**PROVIDED TEXT:**
↓↓↓
Travel Tuesday - Wednesday edition

The great thing about being your own blog’s boss is that you can post whenever you feel like posting. Or whenever you have time. Yesterday got away from me (most days do—I never seem to accomplish as much as I want to accomplish in any given day), so you get Travel Tuesday on Wednesday.

Oh well. Nobody’s paying me to stay on a deadline here.

Two weeks ago I ended my TT post by saying that pretty much the best parenting decision B and I ever made was to let me take each girl to England by myself when they turn 16. I still hold to that. Great decision for me. Not-so-great for B.

What can I say? The man is a sacrificial giver.

Anyway, the first great mother/daughter bonding trip took place last spring when Kate, our oldest, turned 16. We had planned for months and months beforehand, checking flights, looking for hotel deals, and trying to decide what we wanted to see and do in each city.

Kate, being the ever-sly-and-creative daughter suggested that while we were over there we might as well see Paris too. I heartily agreed, having never been to Paris myself, so that somehow got incorporated into our plan.

A word on planning . . . Make sure you check the school calendar before you book your tickets, especially if you’re planning your trip during Spring Break, because you might end up taking the week BEFORE Spring Break instead of the week OF Spring Break. But who would be that careless, really?

Ahem.

As I was saying, we planned for months for the great event. We knew where we would be staying and what we would be doing pretty much every day of our eleven day journey. We left some flexibility in each day that would allow us some time to stroll through the streets of London or take in a sidewalk café in Paris. It was going to be perfect.

But there’s just one thing you can’t plan for when you take a trip, any trip.

The weather.

Did I mention that we traveled in March? What was I thinking? Well, I’ll tell you what I was thinking. I was thinking that their weather isn’t as harsh as our weather and that the daffodils would already be in bloom (they were) and that it would be actual springtime in London (it wasn't). And I imagine that sometimes it actually is beautiful in London in March.
↑↑↑
**EXTRACTED INFORMATION:**
↓↓↓
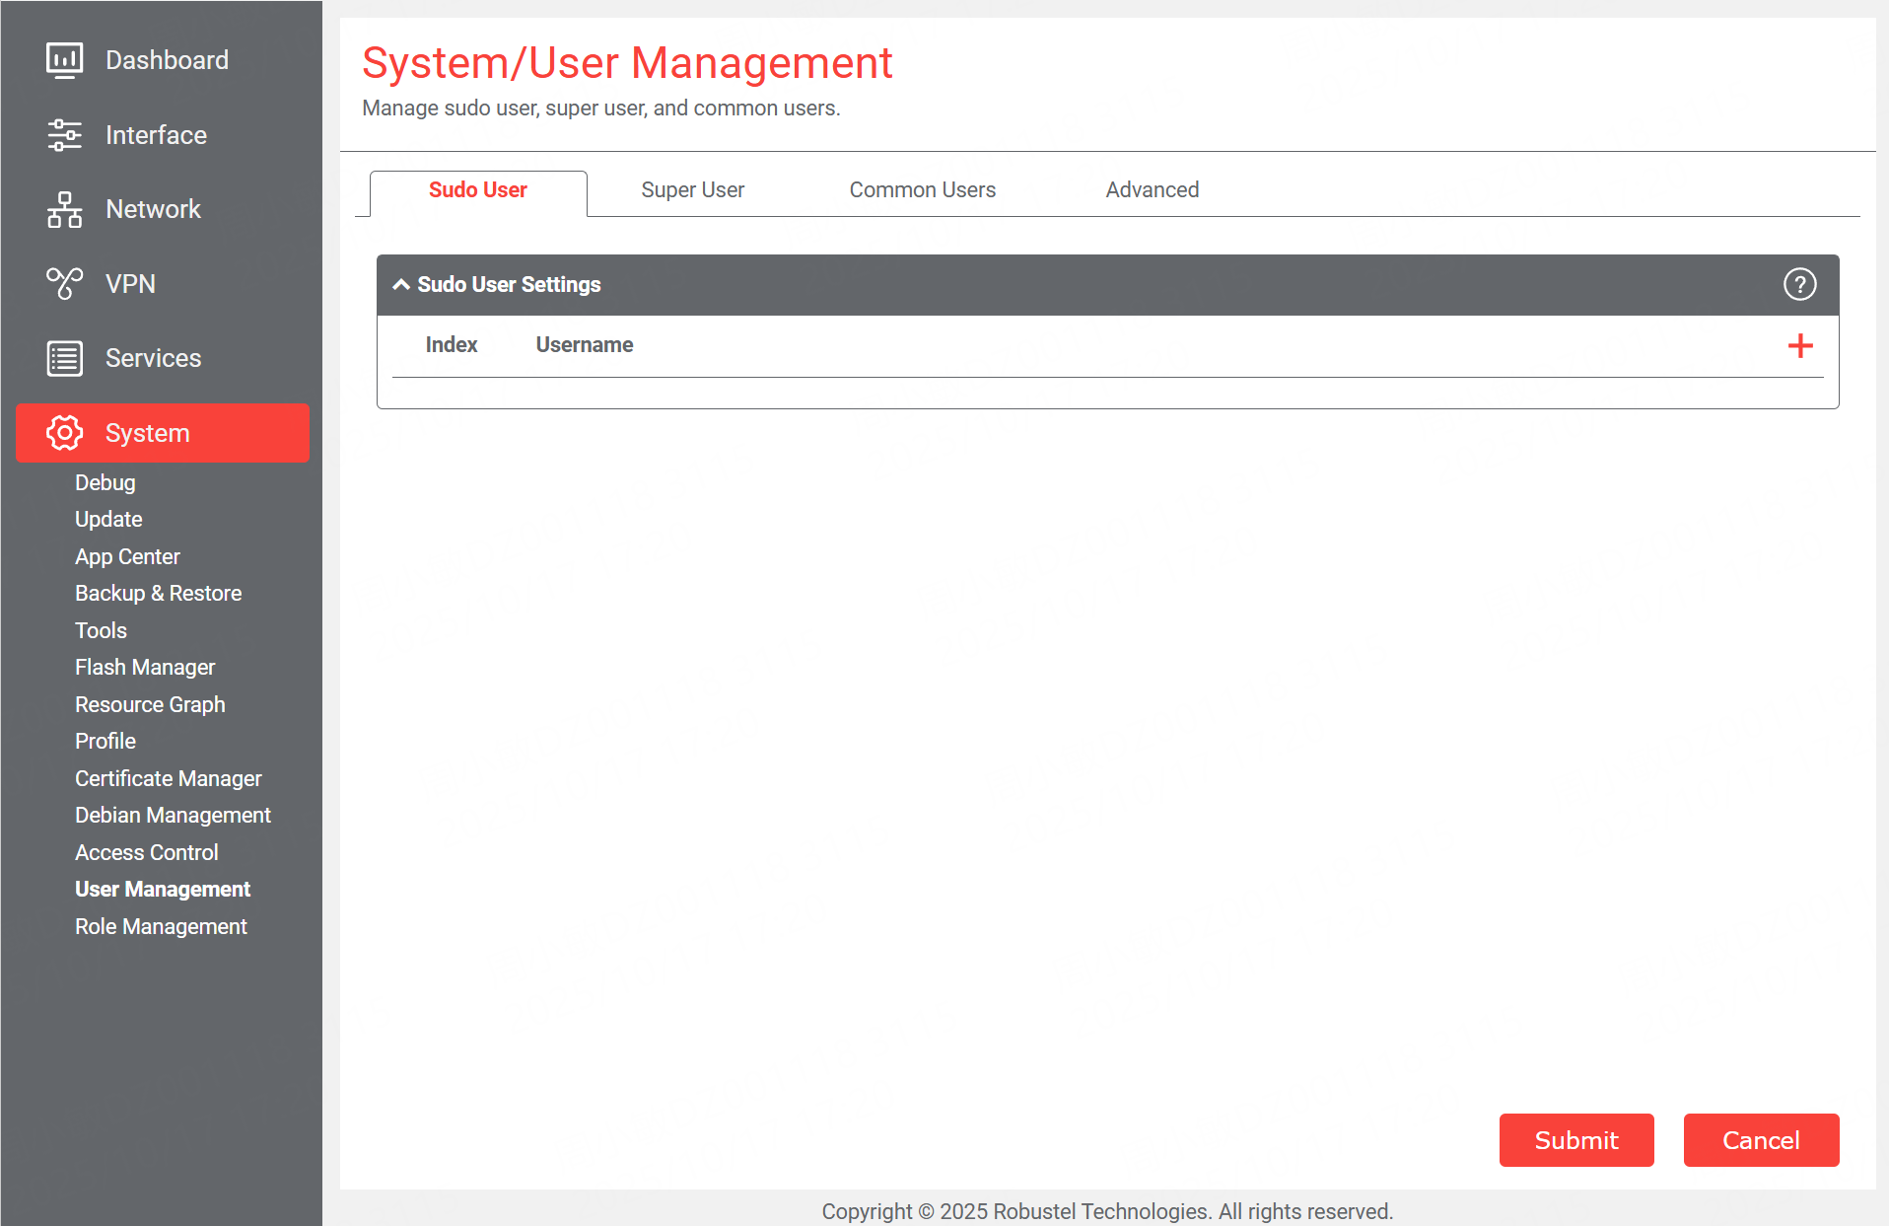Select the Advanced tab

pos(1152,190)
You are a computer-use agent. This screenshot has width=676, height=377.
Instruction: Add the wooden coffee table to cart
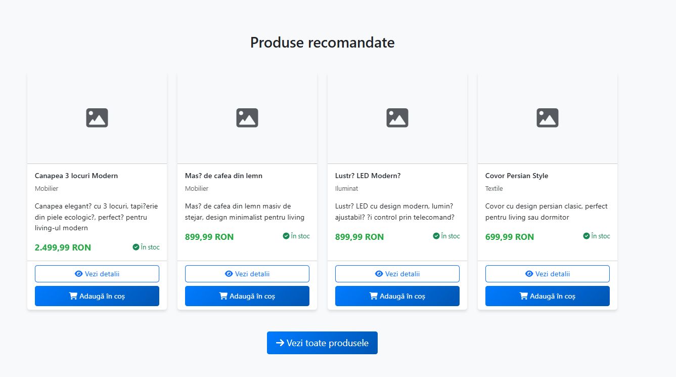coord(247,296)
↑↑↑
**EXERCISE TASKS:**
1. According to the travel blog post, how many days did the journey last?
2. List the planning activities that the travel blog post says took place in the months before the trip.
3. Extend the travel blog post from its last sentence.
The records are separate material with no connection to the travel blog post.

**RESPONSES:**
1. Eleven days.

2.
- Checking flights
- Looking for hotel deals
- Trying to decide what they wanted to see and do in each city

3.
Just not March of 2008.

I kept a journal throughout our trip. Here are a few snippets:

Friday (arrival day) . . . “The day was sunny and COLD (they must have had a wind chill—it was terribly windy and just plain freezing!)”

Saturday . . . “The weather was absolutely awful and we needed to go inside somewhere.”

Sunday (Easter in London!) . . . “Now, getting to church was not that easy. We took the bus, which was fine, but the weather was SO terrible that the few blocks’ walk to the church was a real challenge. By the time we got to the church we were freezing (this will be a theme of our time in London) and sat with our coats on the entire time.”

You get the picture.

By Monday we had been so cold and wet for three days that we thought we’d never be warm again. And that day turned out to be the worst. We got up early to head to the TKTS Booth in Leicester Square in order to get theatre tickets for that evening. While we were waiting, the rain turned to sleet and took a new direction—sideways! Thankfully we did get some tickets to a show, but we had to cancel our plans to see the Changing of the Guard.

No worries. Knowing we’d need to be inside for a while that day, we decided to head over to Westminster Abbey. I guess everyone else had the same idea because when we got there the line was long. VERY long.



We were desperate, so we decided to wait, figuring that once we got inside we would just hang out there for a while and try to get warm.

We didn’t count on the Germans.

While we were standing there, patiently waiting behind a very nice family from Spain, I noticed a group of three people who were speaking German to one another. At first they were several places behind us in line. And then just a couple of places in line behind us.

Next thing I knew, they were right behind me, trying to scoot past me.

Now, my children will tell you, when justice is on the line, you don’t want to mess with their mom. And cutting in line when I am FREEZING, with the sleet and snow flying into my EARS, just will not be tolerated.

So I inched to the right to block their path.

They inched closer.

I inched a little more to the right.

They inched closer. We could have been sharing an umbrella by now.

It got to be funny, me not looking at them; them not looking at me. But we both knew the game was on.

Kate got uncomfortable--poor teenage daughter of a determined mom. She told me to just give it up and let them go past. But no, I would not.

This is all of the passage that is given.